▶ _Selected text_:

►

Wednesday, January 26, 2022

Narrative Poem: Google.

 


My Dear Children;

Here is what happened to me today.

I was googling my name and found someone with my exact name who was a 17th century Doge in Venice. So I went to Wikipedia to find out about the guy.

He was some villain! He had children murdered if he considered them too homely. He put housewives in stuffy wooden boxes when they fried fish too close to his palace. And he made all the men wear red suspenders.

Timothy Robert Torkildson, the 99th Doge of Venice, dredged the Lagoon for sand. Which he shipped to Siam for a fantastic profit. He started a war with Lombardy, which ended with the enslavement of Lombard soldiers as chimney sweeps. He banned the use of peacock feathers. And the use of verjuice in cookery.

The populace finally arose and deposed him, cutting off his head and mounting it on a barber pole. Where it turned round and around for the next ten years. 

I felt a strange kinship to him -- as if he and I were brothers.

"Devo impazzire! I thought to myself.

Dark thoughts, tyrannical daydreams, invaded my mind. I decided to go work out at the gym to rid myself of them.

But at the gym I stepped onto a treadmill next to a man who kept scowling at me.  We both finished our workouts together. He wiped his face, and then announced fiercely to me:  "I am Benito Mussolini!" 

"In a pig's eye" I told him. Then put a 'Z' on his forehead with a red magic marker.

◄

▶ _Goal a_: Find every line in the entries below that contains the word "last", and copy each of those lines.

▶ _Exercise input_:
►

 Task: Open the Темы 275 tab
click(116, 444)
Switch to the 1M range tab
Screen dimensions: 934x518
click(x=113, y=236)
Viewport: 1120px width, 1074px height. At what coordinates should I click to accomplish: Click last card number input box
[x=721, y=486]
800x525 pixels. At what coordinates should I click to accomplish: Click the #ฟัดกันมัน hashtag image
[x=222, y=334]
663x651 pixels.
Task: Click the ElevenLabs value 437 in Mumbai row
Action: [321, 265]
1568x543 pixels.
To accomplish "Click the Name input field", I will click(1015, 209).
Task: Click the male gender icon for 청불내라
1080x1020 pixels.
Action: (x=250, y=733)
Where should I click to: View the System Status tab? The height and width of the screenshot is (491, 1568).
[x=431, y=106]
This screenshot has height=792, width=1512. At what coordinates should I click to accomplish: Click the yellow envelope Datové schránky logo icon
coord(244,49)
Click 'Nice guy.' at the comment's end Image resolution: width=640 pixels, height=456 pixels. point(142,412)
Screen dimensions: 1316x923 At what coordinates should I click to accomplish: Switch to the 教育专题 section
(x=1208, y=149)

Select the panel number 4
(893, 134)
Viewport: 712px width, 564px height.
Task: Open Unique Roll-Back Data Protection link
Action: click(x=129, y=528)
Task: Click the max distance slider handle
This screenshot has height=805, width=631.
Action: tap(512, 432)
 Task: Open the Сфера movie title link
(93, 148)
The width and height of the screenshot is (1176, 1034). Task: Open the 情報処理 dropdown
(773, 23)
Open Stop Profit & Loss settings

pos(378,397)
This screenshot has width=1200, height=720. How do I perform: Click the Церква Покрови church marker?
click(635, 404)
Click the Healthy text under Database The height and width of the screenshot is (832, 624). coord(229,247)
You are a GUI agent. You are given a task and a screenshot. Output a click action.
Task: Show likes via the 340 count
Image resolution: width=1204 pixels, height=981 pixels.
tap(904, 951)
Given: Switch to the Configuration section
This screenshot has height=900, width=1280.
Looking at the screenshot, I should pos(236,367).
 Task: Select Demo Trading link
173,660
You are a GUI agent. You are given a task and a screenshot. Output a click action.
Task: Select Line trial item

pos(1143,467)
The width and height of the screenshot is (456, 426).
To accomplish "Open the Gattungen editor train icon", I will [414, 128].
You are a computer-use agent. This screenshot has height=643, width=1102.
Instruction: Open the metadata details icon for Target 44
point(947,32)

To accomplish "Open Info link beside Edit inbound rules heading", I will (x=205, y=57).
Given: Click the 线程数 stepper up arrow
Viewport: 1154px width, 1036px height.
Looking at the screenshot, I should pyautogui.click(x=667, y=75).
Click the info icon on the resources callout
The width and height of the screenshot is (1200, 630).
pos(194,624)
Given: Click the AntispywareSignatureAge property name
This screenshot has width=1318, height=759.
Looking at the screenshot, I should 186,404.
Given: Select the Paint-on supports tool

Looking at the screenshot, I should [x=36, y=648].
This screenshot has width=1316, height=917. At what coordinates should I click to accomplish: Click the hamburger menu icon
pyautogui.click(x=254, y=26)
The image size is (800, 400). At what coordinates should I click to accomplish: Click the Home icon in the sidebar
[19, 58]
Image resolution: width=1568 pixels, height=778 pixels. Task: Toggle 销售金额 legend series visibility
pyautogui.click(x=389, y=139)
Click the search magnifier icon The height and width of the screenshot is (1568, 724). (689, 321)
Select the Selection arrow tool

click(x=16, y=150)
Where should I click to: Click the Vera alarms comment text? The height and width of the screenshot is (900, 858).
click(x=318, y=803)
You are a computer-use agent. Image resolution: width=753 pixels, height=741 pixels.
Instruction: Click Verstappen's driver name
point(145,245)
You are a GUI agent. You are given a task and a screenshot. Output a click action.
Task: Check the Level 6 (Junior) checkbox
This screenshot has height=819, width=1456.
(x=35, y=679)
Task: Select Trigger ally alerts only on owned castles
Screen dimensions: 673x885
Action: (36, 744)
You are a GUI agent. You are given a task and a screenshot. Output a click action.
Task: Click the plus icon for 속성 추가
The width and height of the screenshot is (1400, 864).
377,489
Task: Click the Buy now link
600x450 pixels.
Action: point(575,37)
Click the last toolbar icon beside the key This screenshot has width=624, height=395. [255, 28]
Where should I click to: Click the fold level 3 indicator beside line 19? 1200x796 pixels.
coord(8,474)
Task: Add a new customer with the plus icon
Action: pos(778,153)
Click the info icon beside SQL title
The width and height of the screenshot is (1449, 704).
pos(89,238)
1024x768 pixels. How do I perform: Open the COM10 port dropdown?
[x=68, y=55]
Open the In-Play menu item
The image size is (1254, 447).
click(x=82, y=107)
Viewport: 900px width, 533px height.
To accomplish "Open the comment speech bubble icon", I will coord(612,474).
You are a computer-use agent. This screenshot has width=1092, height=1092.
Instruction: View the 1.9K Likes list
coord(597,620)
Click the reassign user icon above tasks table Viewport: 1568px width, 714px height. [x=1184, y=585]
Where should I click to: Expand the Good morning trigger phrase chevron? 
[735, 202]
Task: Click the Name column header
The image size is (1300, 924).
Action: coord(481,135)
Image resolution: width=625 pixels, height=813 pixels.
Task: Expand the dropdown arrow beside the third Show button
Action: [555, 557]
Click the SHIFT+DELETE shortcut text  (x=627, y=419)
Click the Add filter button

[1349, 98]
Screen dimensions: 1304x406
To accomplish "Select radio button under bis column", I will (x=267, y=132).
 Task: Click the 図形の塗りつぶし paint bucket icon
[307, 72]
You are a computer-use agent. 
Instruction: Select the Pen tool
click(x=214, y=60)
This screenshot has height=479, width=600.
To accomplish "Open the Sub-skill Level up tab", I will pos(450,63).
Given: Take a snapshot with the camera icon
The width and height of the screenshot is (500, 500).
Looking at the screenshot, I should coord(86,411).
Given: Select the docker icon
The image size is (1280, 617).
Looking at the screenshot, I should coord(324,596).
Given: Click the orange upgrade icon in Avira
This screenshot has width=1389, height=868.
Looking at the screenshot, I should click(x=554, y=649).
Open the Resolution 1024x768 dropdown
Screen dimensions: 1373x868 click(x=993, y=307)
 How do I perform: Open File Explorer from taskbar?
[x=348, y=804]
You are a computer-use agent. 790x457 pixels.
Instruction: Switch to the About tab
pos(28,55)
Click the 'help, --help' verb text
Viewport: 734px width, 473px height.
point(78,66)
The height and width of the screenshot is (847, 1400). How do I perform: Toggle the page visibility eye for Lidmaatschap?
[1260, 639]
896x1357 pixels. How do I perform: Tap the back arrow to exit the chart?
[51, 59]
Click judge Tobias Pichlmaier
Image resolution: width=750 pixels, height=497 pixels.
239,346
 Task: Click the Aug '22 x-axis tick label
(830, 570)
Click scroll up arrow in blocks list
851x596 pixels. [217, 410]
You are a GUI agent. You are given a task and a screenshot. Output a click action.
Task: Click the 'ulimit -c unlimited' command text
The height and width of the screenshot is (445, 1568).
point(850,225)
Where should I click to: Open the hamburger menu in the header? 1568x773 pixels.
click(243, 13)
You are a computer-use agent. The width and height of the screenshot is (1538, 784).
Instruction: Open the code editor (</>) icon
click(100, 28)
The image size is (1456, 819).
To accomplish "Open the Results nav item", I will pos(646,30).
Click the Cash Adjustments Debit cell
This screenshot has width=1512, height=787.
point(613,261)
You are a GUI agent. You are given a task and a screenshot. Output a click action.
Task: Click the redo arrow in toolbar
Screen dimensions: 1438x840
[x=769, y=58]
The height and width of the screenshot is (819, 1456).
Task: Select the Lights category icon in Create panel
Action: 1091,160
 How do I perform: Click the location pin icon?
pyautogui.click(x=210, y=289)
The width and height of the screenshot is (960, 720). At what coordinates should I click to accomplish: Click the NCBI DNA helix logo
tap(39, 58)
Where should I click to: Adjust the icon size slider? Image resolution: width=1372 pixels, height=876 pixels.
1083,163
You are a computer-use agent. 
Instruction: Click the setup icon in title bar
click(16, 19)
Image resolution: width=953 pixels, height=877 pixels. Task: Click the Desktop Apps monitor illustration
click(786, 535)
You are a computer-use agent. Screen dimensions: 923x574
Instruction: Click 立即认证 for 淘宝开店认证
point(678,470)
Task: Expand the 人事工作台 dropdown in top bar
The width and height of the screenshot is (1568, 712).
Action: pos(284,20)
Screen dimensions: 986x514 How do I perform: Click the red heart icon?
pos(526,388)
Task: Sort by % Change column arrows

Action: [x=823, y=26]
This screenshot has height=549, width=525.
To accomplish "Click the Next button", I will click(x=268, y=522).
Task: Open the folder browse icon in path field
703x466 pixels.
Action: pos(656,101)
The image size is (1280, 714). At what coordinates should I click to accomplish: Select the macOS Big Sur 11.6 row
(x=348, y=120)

◄

▶ _Goal b_: Decide whether each statement agrees with the narrative poem above, answering yes or no and quoting the deciding words: (i) The Doge banned the use of peacock feathers. (ii) The Doge's head turned on a barber pole for five years. (iii) The speaker marked the man's forehead with a blue magic marker.

▶ _Solution a_:
Viewport: 1120px width, 1074px height. At what coordinates should I click to accomplish: Click last card number input box
Click the last toolbar icon beside the key This screenshot has width=624, height=395. [255, 28]

▶ _Solution b_:
(i) Yes: "He banned the use of peacock feathers."
(ii) No: "Where it turned round and around for the next ten years."
(iii) No: "Then put a 'Z' on his forehead with a red magic marker."